Initialement prévue le 12 août, cette réunion aura lieu une semaine après la décision de la Cedeao de déployer une « force en attente » dans le but de réinstaller le président Bazoum, renversé par des militaires menés par le colonel Assimi Goïta.

L’issue de cette réunion sera déterminante quant au règlement de la crise politique au Niger. Une intervention militaire ouest-africaine semble une possibilité sérieuse, mais fait face à l’hostilité affichée de la junte au pouvoir à Niamey.

La réaction du Niger au blocage de sa frontière terrestre avec le Bénin par l’installation d’un container démontre la volonté de la junte de résister à une incursion extérieure.

Vers une déstabilisation accrue du Niger ?

La communauté internationale doit continuer à pousser pour une résolution pacifique afin d’éviter que le Niger ne sombre dans le chaos. Le pays, déjà fragilisé par l’insécurité jihadiste et une situation politique instable, a plus que jamais besoin de stabilité institutionnelle.

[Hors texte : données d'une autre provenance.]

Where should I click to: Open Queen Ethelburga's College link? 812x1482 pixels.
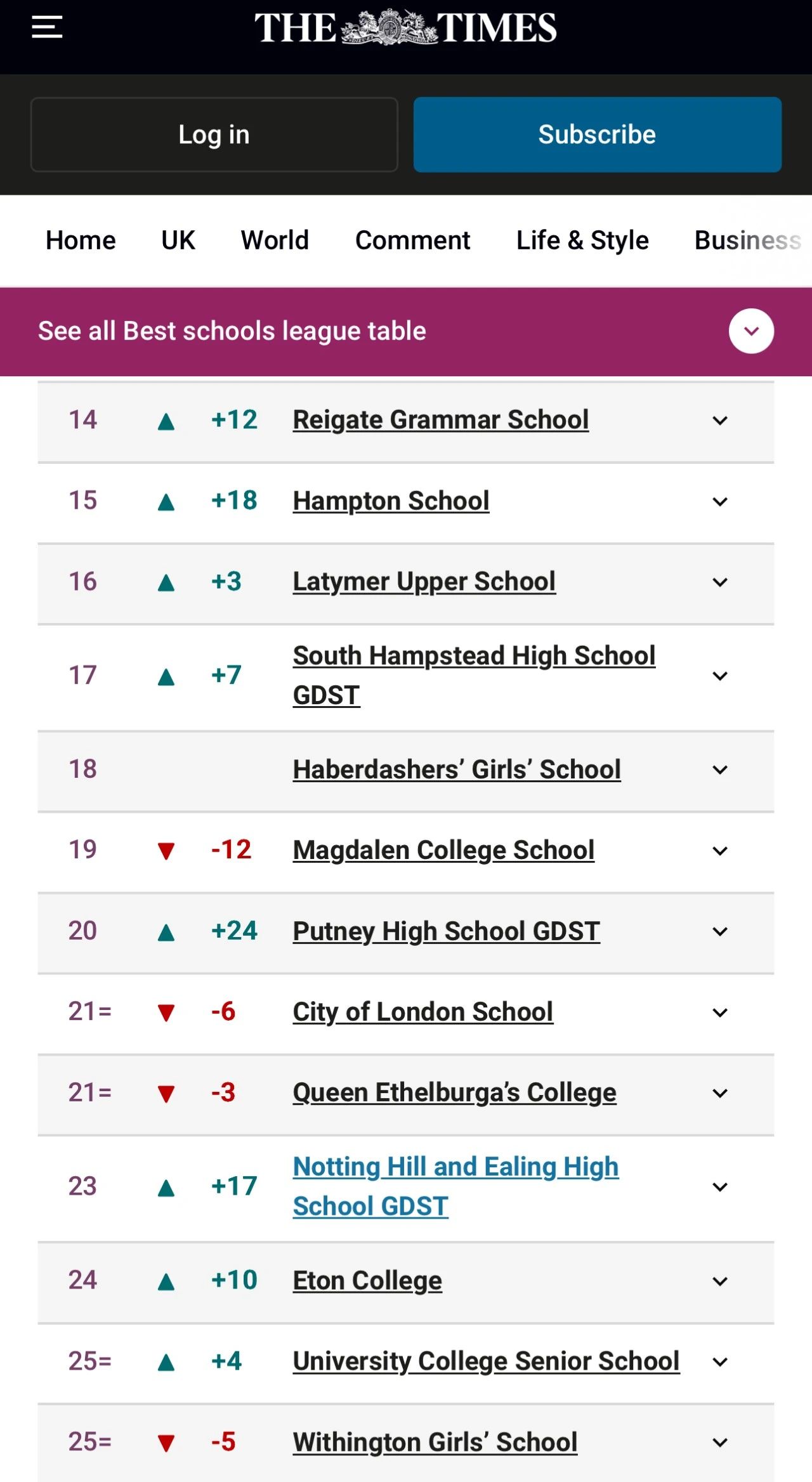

Une intervention militaire de la Cedeao, si elle venait à se confirmer, risquerait au contraire d’aggraver les tensions politiques et sociales. La junte pourrait appeler la population et l’armée à résister à une incursion étrangère perçue comme illégitime.

La priorité doit rester le rétablissement de l’ordre constitutionnel par la négociation. Pour cela, un dialogue inclusif entre la junte, les partis politiques, la société civile et les leaders religieux est indispensable. L’objectif doit être la tenue rapide d’élections libres et transparentes, seule issue viable face à la crise.